As I ran my "long run" eight miles yesterday, I kept myself motivated by thanking the universe for everything. My feet, my heart, my lungs my legs, my iPod :) All the things that kept that running route attainable yesterday. I kept mentally high-fiving myself, mile by mile, emotional over seeing how far I've come - far enough to be able to run for 8 miles, comfortably, relatively pain free and gratefully.  Every day that I'm lucky enough to run is a good day indeed.

And every mile means something.

Today I thank the universe for the gift of this journey - I thank the universe for even giving me those damn 81.8 pounds because without them, I would've never discovered how strong I am, strong enough to be able to move every one of those pounds out of my way.

XO
Jen

Thursday, November 11, 2010

Running wish list

Well, whomever said running was a cheap sport, clearly never really trained for a marathon. I mean, yes, technically you can run with just your feet but in order to run safely, comfortably and correctly, running takes investment.

Even the race fees themselves quickly adds up. My hubby likes to say, "why pay someone to let you run 13 miles or even 26 - just map out the miles and run it." Clearly, he's not a runner and doesn't understand the thrill of race day :)

Some stuff is luxury I suppose and some stuff I'm still doing without rather than take the financial plunge (money is too tight.) But these are the things on my wish list, now that I'm training for a full I want this stuff at some point - if you know of any good deals on any of it out there, let me know.

WISH LIST:

Hydration belt - jeeeze, went to Road Runner today and the cheapest ones were $40! For now, I just picked up a little water bottle and will stick it in my pocket for long run day - but a belt will be nice someday. Found one on ebay that I'm bidding on - maybe I'll win it!

Gels / Gu - will eventually start buying these race day/long run necessities in bulk vs. the one or two at a time I do right now - which also requires a special trip to Road Runner.

Compression socks - keep hearing great things about these but the ones I've seen run around $60! My wedding shoes didn't cost that much! They are socks. I'm dying to try them because my calves tend to hurt during long runs but $60! That's an entire week of groceries for my household...

New Sports Bras - I've only found one I really like and I have to wash it a million times a week. It's a NIKE one and another $40 investment that I can't afford to make right now.

New running pants - I have one pair of running pants I like. The rest are too big (yay!) but I need one more pair - I just can't drop at least another $25 on sweats at this time - (I mean the really fancy running pants from Nike, etc go for up to $70 - I'd have to win the lottery.)

Winter gear - Going to have to bite the bullet and buy a winter running hat, gloves, and whatever else I might need fairly soon.

Nike + Sports kit - after all the damn drama of getting my wrist band, I now want to upgrade to the one for the iPod. I think I can get my hands on the right iPod, but I still have to drop $30 for the sports kit and make my wrist band (that I paid $57 for) pretty useless... ugh. Not to mention, I'll have to get one of those armband things for my iPod and that'll be another couple of bucks.

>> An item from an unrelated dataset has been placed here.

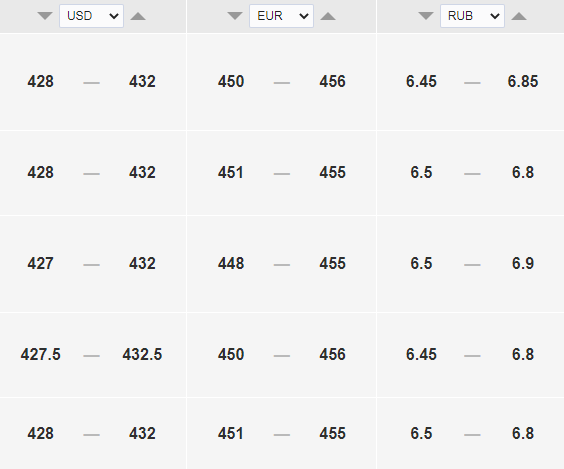Viewport: 564px width, 469px height.
Task: Select last row 6.8 RUB sell rate
Action: [x=523, y=433]
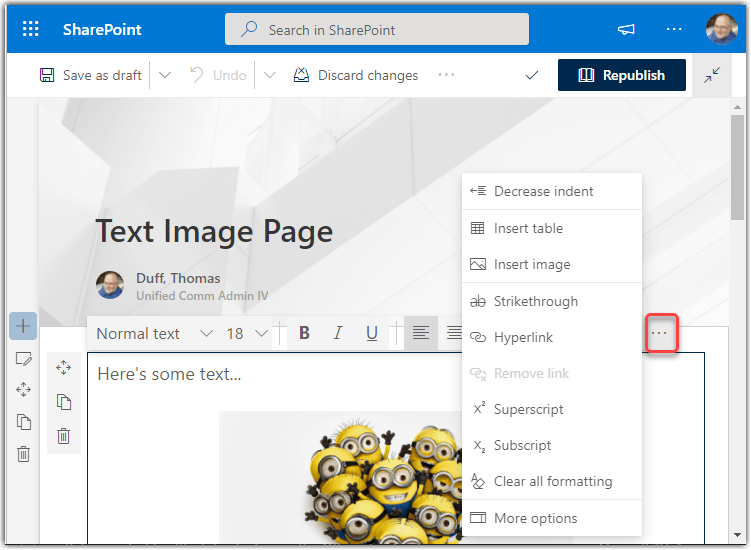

Sports Sunglasses - I know my Jackie-O type glasses are bulky and annoying to run in. I need to just get a light, sleek pair of shades to keep my eyes protected.

Road Runner ID bracelet - I used to run around without my ID - just grabbed my iPod and went. This is a bad idea. While no one wants the unthinkable to happen, you should be prepared in case of emergency. Right now I'll run with my drivers license but I really would like to get one of these things one of these days, especially now that I'm going to be having some really long runs.

iTunes gift card - definitely asking for this for Christmas - can never have enough music!

I think this about rounds up my wish list for now - though I'm probably missing a few things.

What's on your running wish list? What should I add to mine?